My nana’s house has been the family hub since before I was born.
After church, we’d go over to nana’s house for breakfast, donuts and coffee, which would turn into nap time, and then into the nighttime parties at her house. Located in historic downtown Tucson, it was one of the very first houses built. When you walked in the doors, you could feel the love in the house.. smell the fresh frijoles and tortillas on the stove, and marvel at all of the family photos, ancient details (wrought iron, crafted by my Tata himself, hidden hallways and wooden ceilings), saints and candles.
When the parties would begin, family would flood through the house and backyard until the middle of the night. The food and drinks would be never-ending, and I’d often fall asleep to the sounds of mariachis and laughter. Even when I was so small, I always knew how special and fun it was at nana’s house.
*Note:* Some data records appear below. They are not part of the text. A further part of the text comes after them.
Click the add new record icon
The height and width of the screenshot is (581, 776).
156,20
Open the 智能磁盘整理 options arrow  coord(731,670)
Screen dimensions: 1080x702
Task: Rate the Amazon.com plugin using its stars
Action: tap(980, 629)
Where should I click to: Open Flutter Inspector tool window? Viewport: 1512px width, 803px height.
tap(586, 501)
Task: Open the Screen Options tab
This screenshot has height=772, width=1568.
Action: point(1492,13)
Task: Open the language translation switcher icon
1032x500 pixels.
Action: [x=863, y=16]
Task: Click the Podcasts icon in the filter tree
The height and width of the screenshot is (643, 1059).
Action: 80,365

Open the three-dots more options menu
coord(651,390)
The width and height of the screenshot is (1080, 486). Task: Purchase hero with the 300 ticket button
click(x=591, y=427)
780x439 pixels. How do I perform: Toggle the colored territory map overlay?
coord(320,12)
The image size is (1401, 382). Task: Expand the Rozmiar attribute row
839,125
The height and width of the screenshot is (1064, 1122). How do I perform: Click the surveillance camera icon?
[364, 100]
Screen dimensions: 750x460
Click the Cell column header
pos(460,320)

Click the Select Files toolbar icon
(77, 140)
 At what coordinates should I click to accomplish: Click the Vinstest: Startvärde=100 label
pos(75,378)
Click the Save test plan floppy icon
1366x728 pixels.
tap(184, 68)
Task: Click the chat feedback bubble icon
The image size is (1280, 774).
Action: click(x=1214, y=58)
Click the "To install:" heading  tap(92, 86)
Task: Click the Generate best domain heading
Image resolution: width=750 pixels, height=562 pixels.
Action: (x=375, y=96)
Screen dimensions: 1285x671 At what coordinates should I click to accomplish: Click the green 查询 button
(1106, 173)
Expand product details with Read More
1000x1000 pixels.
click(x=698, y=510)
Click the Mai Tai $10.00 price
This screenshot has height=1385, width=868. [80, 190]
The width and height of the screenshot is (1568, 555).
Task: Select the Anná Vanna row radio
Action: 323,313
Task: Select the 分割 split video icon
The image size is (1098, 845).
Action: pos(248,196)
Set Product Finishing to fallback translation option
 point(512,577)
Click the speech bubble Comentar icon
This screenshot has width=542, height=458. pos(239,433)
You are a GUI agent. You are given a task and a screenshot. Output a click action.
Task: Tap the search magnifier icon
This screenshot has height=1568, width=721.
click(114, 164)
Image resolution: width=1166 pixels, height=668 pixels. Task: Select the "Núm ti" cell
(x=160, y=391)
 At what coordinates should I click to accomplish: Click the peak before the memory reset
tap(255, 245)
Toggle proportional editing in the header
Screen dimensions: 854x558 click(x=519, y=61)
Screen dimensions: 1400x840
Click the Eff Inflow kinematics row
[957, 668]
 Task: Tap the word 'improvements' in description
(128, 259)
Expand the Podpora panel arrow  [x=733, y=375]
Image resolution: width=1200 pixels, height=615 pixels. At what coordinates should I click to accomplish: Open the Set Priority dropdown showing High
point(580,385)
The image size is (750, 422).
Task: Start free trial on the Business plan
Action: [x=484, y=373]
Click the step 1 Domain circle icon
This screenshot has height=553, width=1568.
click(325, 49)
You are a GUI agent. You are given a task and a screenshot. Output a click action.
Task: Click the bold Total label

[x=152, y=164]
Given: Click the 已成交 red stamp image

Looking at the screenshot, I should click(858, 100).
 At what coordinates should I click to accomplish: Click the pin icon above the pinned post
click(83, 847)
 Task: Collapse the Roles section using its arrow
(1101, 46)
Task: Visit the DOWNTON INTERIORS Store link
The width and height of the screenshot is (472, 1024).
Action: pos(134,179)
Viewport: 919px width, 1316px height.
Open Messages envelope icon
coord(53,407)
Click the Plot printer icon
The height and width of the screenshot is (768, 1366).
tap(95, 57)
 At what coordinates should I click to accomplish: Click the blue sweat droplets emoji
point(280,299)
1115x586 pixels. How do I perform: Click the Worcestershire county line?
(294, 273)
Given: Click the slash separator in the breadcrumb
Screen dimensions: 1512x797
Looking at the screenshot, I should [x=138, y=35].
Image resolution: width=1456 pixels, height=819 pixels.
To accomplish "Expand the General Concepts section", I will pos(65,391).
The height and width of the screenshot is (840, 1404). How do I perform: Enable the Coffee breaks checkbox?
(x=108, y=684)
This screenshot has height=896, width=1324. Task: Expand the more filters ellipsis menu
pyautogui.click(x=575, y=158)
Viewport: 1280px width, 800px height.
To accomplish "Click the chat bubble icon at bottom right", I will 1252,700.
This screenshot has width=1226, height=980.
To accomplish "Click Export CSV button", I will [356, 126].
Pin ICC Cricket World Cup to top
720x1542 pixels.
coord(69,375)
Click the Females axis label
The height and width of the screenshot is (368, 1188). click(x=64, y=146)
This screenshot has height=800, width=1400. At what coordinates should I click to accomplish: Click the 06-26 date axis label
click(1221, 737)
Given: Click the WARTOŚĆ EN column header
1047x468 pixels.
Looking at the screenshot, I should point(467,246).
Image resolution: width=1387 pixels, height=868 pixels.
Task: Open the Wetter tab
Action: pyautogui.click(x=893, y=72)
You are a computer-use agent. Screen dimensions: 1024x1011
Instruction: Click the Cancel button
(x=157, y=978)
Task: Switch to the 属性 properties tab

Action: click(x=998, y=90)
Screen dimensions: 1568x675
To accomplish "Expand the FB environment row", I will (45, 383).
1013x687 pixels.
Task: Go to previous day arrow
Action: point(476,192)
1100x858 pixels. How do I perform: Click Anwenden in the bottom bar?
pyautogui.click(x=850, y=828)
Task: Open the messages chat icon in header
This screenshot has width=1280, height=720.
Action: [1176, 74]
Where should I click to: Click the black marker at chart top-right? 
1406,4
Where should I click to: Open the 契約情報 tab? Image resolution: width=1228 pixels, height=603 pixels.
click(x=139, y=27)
My nana passed away last week, and we’ve been grieving together and spending time just how she would have loved to see it. We’ve been sitting around a bonfire in the backyard, sipping beers, and playing mariachi music way too loudly. Even though she’s no longer there, I can still picture her coming outside to say “Shhh! Ya sobra! Come inside, it’s too cold.” When we haven’t been outside by the bonfire, we’ve been huddled inside, listening to stories about the “good old days” and making family photo boards to document her beautiful life.
It’s been hard for me to say goodbye to someone I love so much, yet I feel so blessed that I had her in my life for so long, and that Livi got to know her.
I debated writing this post, because I felt like nothing I could say would able to accurately express how beautiful my nana was: her mannerisms; her cooking; her joyful attitude; how warm her hugs felt; how much she loved being surrounded by the family she created; how insanely fun those parties were at her house. I didn’t want to write anything at all, but rather sit in the numbness that I’m feeling, the sadness in my heart, and continue to go one as normally as possible. I haven’t really cried since she passed away, but was sobbing when they took her to the hospital two Saturdays ago.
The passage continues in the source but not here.